Важно понять, что на сегодняшнем этапе именно традиционалистский дискурс, который включает в себя понятие об универсальном символизме, а значит, и универсальном Священном Предании (в разных традициях в разной степени искажения), при поверке Священным Писанием позволяет утвердить концепцию святоотеческого толкования Священной истории. Ту концепцию, к которой с нескрываемой агрессией относятся проповедники «открытого общества», мира, в котором рабы правят рабами и в котором нет места царству пресвитера Иоанна.

Топография Священного Пространства

Представьте, подходите вы к какому-нибудь географу-геодезисту и заявляете:

– Мне нужна карта мироздания.

Скорее всего, он будет часто моргать, ну или что-то иное в этом роде. Так сегодня. Но для человека эпохи премодерна, для человека Традиции, такая постановка вопроса вряд ли бы вызвала удивление. В чём же дело? Изменилось само понимание мира. Мироздание – это более не образ Небесного Абсолюта. Разорвана связь между Истоком и его проявлением. Творение уже не воспринимается как отпечаток неотмирного Эйдоса, отражение Небесного Архетипа, но только как форма самого себя. Нашего картографа ставит в затруднительное положение не что иное, как истолкование Бытия как «воли к власти». Это Бытие, толкуемое как имеющее опору лишь в самом себе, не видящее своего основания в Вышнем. Бытие, которое отныне представлено, как некая, не столько временна́я, сколько вре́менная случайность, результирующая воли случая совпавших факторов.

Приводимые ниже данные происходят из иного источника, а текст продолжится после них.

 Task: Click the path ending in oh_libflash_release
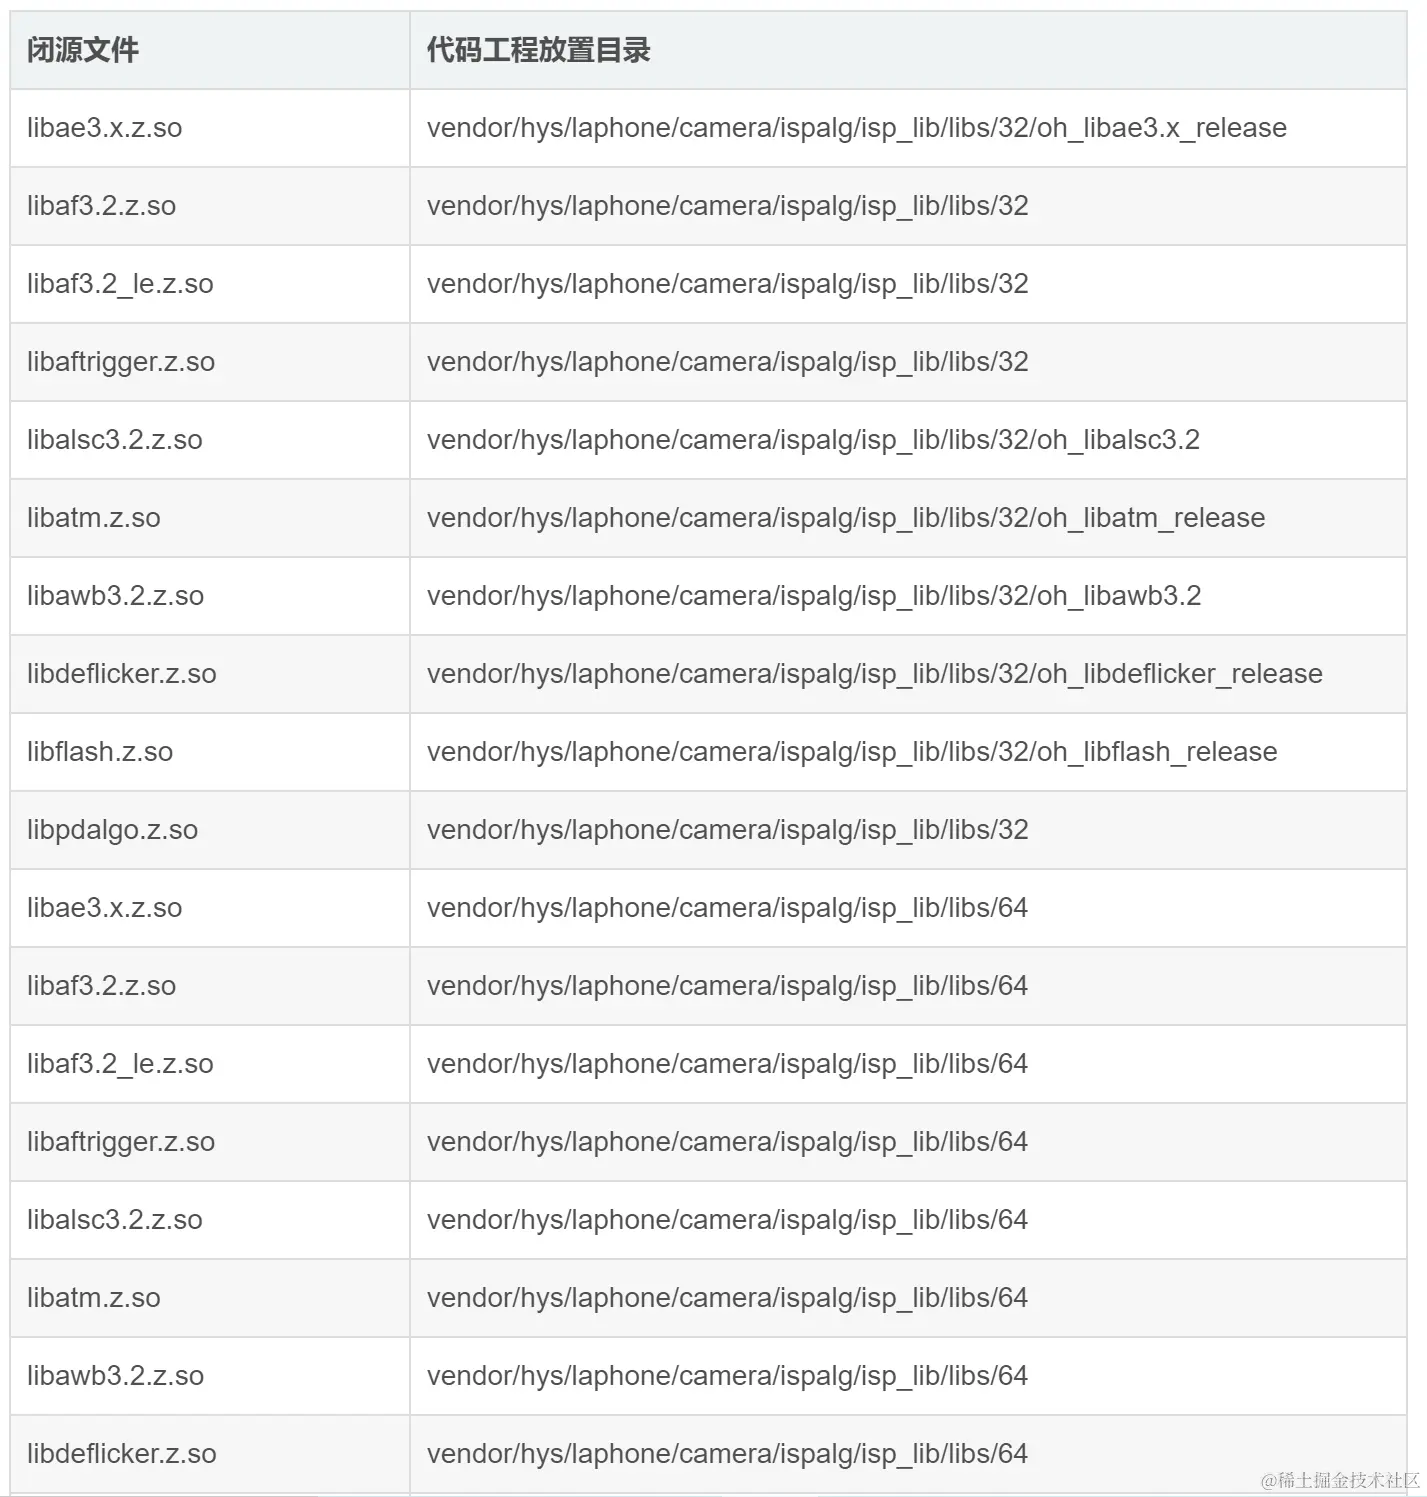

Иначе говоря, карта, та которую мы знаем, начиная с конца эпохи Великих географических открытий, оторвана от Принципа. Она ничего не объясняет, а лишь презентует себя, и ничего кроме, или, сказать лучше, предоставляет, кроме себя, Ничто. Мир замкнулся на себе, потеряв измерение Бесконечности пространства, растворяющегося в океане метафизики (в данном случае понимаемой как особый «топос»).

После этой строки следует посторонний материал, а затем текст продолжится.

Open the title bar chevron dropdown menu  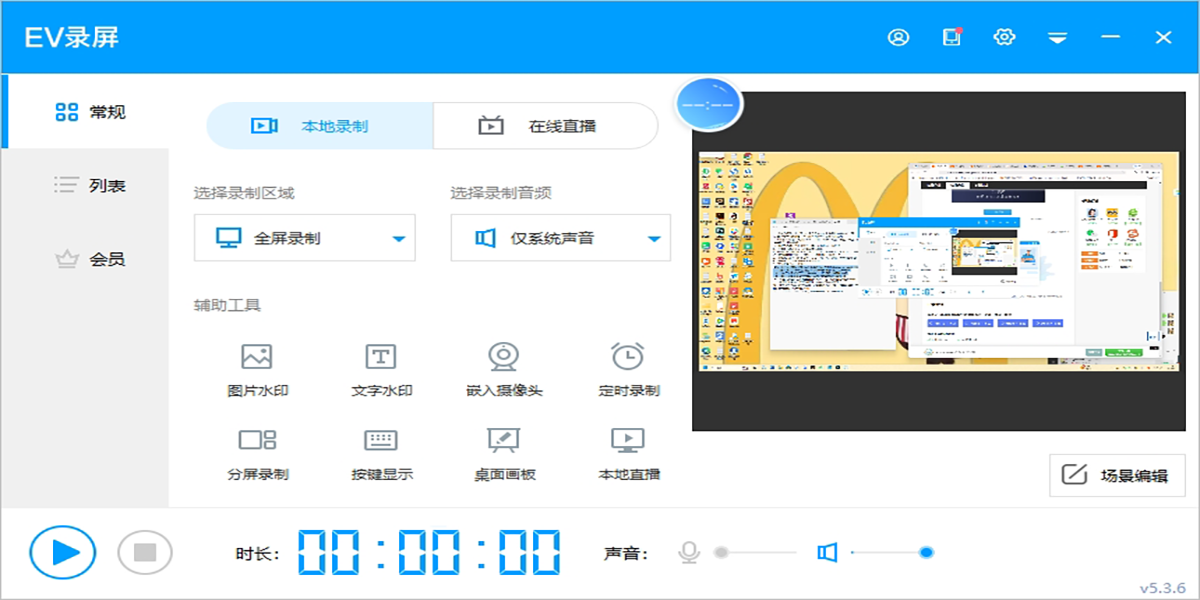[x=1056, y=36]
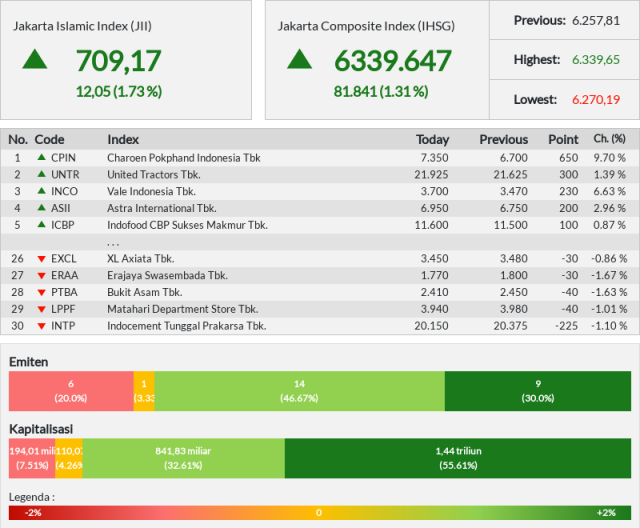Image resolution: width=640 pixels, height=528 pixels.
Task: Click the green up arrow beside IHSG value
Action: [299, 59]
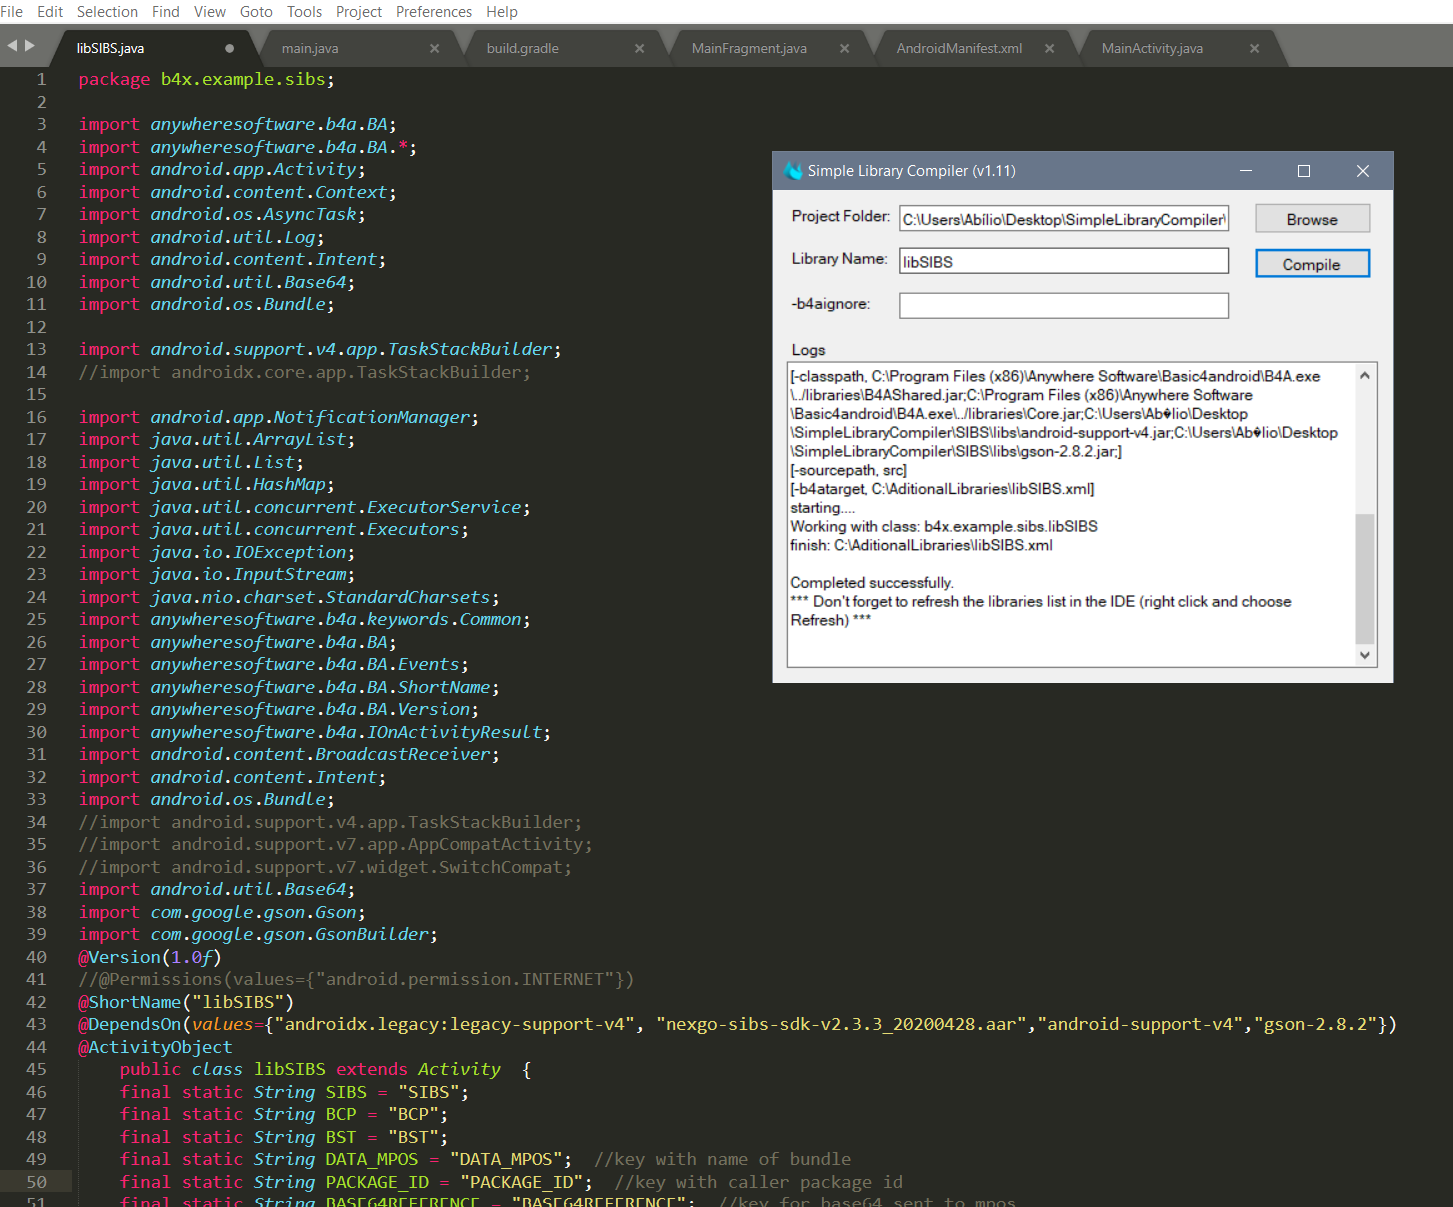The height and width of the screenshot is (1207, 1453).
Task: Switch to the build.gradle tab
Action: (x=522, y=48)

У древних карты были иные. Подобно вышивке на одежде или резьбе на жилище, карта несла символический смысл. Изображая, к примеру, круг земель и стран, orbis terrarum, картограф одновременно обозначал всю полноту вещей мира. Акцентируя три континента – Европу, Азию и Африку, указывал на их соответствие трём прародителям послепотопного человечества – Йафета, Сима и Хама. Так всякому становилось ясно, что континенты – это не просто куски суши, опоясанные океанами, но уделы сыновей Ноя.

На античных картах и производных от них картах эпохи раннего Средневековья эти чаще всего континенты структурированы схематичным изображением в виде положенной на бок T-мачты, которая обозначает Средиземное море, и перекладины-меридиана, примерно соответствующего 35° восточной долготы и совпадающего на севере с Чёрным морем и устьем Днепра, а на юге – с устьем Нила и/или Красным морем. Нетрудно заметить, что с этим меридианом примерно соотносятся острова Соловецкого архипелага, Москва, Иеросалим и сама гора Голгофа.

И если иеросалимская Голгофа известна практически всем, то о северной знают немногие. А известно нам то, что 18 июня 1712 года на острове Анзер, в тонком сне, Богородица явилась преподобному Иову и сказала, указывая на близлежащую вершину: «Эта гора отныне называется второй Голгофою… Я сама буду посещать гору и пребуду с вами вовек». Эту «северную Голгофу» можно рассматривать как архетип, и тогда она встаёт в один ряд с греческим Олимпом, «Этам уттарам гирим» Ригведы, Тул Туинде ирландцев, Араратом жителей Малой Азии и Ближнего Востока. Другими словами, со всякой сакральной вершиной, находящейся к северу от места актуального расселения отдельного народа или группы племён. Этот список «северных гор», разумеется, можно расширить.

Очень сложно освободиться от навязчивого «историцизма», которым пропитано современное сознание. В оптике сакральной Традиции совершенно не имеет значения время, когда за тем или иным объектом было закреплено Имя. Если это произошло однажды, то, значит, по сути – так было и так будет всегда. Поэтому в контексте Единого Полярного Истока двойственный образ Соловецкой и Иеросалимской Голгофы сливается в один, так же как орудие казни превращается в «животворящее древо» и сама смерть – в жизнь.